**PROBLEM DESCRIPTION**
What follows the last sentence of the passage on same-sex couples and custody? Write the continuation.

The hurdles that same-sex couples in Ohio have to overcome in today’s society can be quite numerous. Even with the recently announced presidential support of gay marriage, homosexual individuals are still struggling with certain roadblocks. Same-sex custody matters often hold many of these hindrances.
Like heterosexual couples, same-sex couples often desire children, and often have to turn to adoption or in-vitro fertilization. About five years ago, a Florida couple chose the latter. The two women, 28 and 38, wanted to have children with one another and in their first attempt, had an egg from one of the women fertilized with donor sperm and implanted in the uterus of the other.
After a failed pregnancy, they tried again. This time, the same woman provided her eggs and four of them were fertilized. Two embryos were implanted in the other woman while the other two were implanted in the woman who provided the eggs.

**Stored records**
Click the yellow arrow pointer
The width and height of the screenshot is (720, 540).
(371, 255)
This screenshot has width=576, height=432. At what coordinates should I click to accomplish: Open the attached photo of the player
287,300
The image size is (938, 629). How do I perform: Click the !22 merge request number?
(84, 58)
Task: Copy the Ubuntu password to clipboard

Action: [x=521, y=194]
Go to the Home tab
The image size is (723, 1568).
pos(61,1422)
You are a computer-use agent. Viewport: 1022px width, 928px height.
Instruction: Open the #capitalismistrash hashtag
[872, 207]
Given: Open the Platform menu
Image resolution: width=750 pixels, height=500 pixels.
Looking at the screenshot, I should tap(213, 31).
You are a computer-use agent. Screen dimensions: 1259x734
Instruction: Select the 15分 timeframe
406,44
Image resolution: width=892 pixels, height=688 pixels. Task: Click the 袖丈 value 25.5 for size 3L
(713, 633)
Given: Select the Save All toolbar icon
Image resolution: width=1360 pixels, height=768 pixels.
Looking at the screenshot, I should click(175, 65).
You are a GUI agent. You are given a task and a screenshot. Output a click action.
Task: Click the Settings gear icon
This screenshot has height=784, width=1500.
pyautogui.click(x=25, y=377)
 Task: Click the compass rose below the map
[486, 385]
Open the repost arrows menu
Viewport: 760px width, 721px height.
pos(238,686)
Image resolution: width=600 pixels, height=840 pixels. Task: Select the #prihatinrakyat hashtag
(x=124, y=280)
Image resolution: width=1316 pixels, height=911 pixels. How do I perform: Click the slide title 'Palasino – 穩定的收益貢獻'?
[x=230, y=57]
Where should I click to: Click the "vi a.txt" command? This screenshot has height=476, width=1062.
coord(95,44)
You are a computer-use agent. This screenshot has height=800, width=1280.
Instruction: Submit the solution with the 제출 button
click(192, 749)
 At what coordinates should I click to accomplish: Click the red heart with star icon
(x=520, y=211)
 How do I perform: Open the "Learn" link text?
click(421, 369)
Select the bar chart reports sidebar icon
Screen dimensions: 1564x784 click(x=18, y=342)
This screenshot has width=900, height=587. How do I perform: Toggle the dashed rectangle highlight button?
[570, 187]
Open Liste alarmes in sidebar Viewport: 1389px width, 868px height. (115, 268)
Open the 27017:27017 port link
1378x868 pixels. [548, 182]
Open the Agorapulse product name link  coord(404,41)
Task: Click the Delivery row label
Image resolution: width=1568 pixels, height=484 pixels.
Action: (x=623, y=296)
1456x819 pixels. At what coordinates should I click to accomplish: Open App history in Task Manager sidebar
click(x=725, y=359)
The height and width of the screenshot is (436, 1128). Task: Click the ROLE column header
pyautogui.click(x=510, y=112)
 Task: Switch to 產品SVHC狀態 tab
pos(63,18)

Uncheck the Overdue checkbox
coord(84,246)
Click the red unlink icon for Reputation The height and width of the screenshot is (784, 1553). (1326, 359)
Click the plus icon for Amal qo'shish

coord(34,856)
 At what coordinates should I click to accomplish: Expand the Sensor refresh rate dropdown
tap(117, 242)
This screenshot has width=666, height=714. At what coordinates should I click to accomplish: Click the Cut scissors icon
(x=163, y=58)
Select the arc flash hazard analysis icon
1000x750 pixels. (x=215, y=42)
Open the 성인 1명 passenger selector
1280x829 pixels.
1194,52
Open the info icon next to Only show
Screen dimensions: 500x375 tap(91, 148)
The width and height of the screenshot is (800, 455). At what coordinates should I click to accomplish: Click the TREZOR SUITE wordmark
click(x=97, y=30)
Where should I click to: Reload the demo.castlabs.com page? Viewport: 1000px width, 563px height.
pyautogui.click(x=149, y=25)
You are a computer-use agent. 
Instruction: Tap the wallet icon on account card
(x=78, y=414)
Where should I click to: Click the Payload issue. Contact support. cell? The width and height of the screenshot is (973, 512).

**ANSWER TO THE PROBLEM**
All four embryos developed and were successfully delivered. The quadruplets are now 1 year old, but the women are having legal issues because of their new family. According to law, each woman only has legal custody over the children they birthed. That means that, though one woman is the biological mother of all four children, she only has custody over the two she carried and delivered. Her partner has custody over the other two children.
The couple is trying to adopt each other’s children to allow for benefits such as this to cover all of the children, but the state has banned adoption by homosexuals for more than 30 years. In 2010, an appeals court found that ban unconstitutional but cases since this decision have taken a considerable amount of time.
In Ohio, there exists an agreement known as a co-custody agreement, which allows same sex partners to maintain some custody or visitation rights in the even at a couple separates or one of the partners dies.